Title IX prohibits school districts that receive federal funds from discriminating “on the basis of sex.” A Title IX regulation states if school districts maintain separate bathrooms (locker rooms, showers, etc.) “on the basis of sex” they must provide comparable facilities for the other sex.
In a 2015 letter DE interpreted the Title IX regulation to mean that if schools provide for separate boys’ and girls’ bathrooms, transgender students must be allowed to use the bathroom consistent with their gender identity.
The DE and Department of Justice (DOJ) reaffirmed this stance in a May 2016 “Dear Colleague” letter. The February 2017 “Dear Colleague” letter takes no position on whether the term “sex” in Title IX includes gender identity.
G.G. is transgender. The Gloucester County School Board prevented him from using the boy’s bathroom. He sued the district arguing that is discriminated against him in violation of Title IX.
The Supreme Court has agreed to decide two questions in Gloucester County School Board v. G.G. First, should it defer to DOE’s letter interpreting the regulation? Second, putting the letter aside, should the Title IX regulation be interpreted as DOE suggests?
The Fourth Circuit ruled in favor of G.G. The court gave Auer deference to DOE’s letter.
Per Auer v.
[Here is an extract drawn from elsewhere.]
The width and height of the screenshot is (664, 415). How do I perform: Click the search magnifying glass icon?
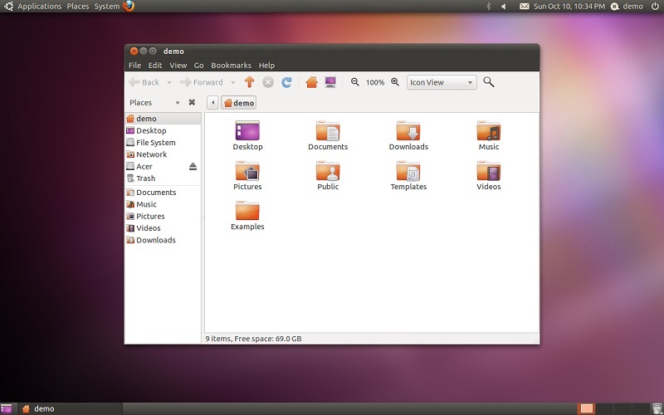[x=489, y=82]
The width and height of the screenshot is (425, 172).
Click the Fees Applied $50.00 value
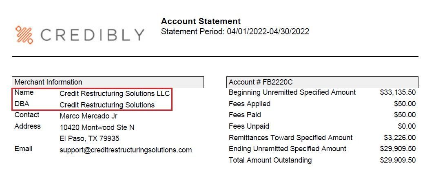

Robbins (1997) a court generally must defer to an agency’s interpretation of its ambiguous regulations. According to the Fourth Circuit, the Title IX regulation is ambiguous because it is “susceptible to more than one plausible reading because it permits both the Board’s reading— determining maleness or femaleness with reference exclusively to genitalia—and the Department’s interpretation—determining maleness or femaleness with reference to gender identity.”
Despite the 2015 and 2016 letters being rescinded both parties still want the Supreme Court to decide this case. At SCOTUSblog Amy Howe describes some of the Court’s options: “Among other things, they could send the case back to the 4th Circuit for it to weigh in more fully on the Title IX question in light of the government’s changed position, or they could forge ahead and rule on that question themselves. At the very least, we should know more about the justices’ inclinations when they hear oral argument in the case next month, if not before.”
Putting aside the factual context of this case, state and local governments, acting through the State and Local Legal Center, have criticized Auer deference in Supreme Court amicus briefs. The Gloucester County School Board asked the Supreme Court to decide whether to overturn Auer. The Court refused to consider this question.
Lisa Soronen is executive director of the State and Local Legal Center and a frequent contributor to the NCSL Blog on legal issues. Joellen Kralik, a policy associate in NCSL’s Education Program, also contributed to this post..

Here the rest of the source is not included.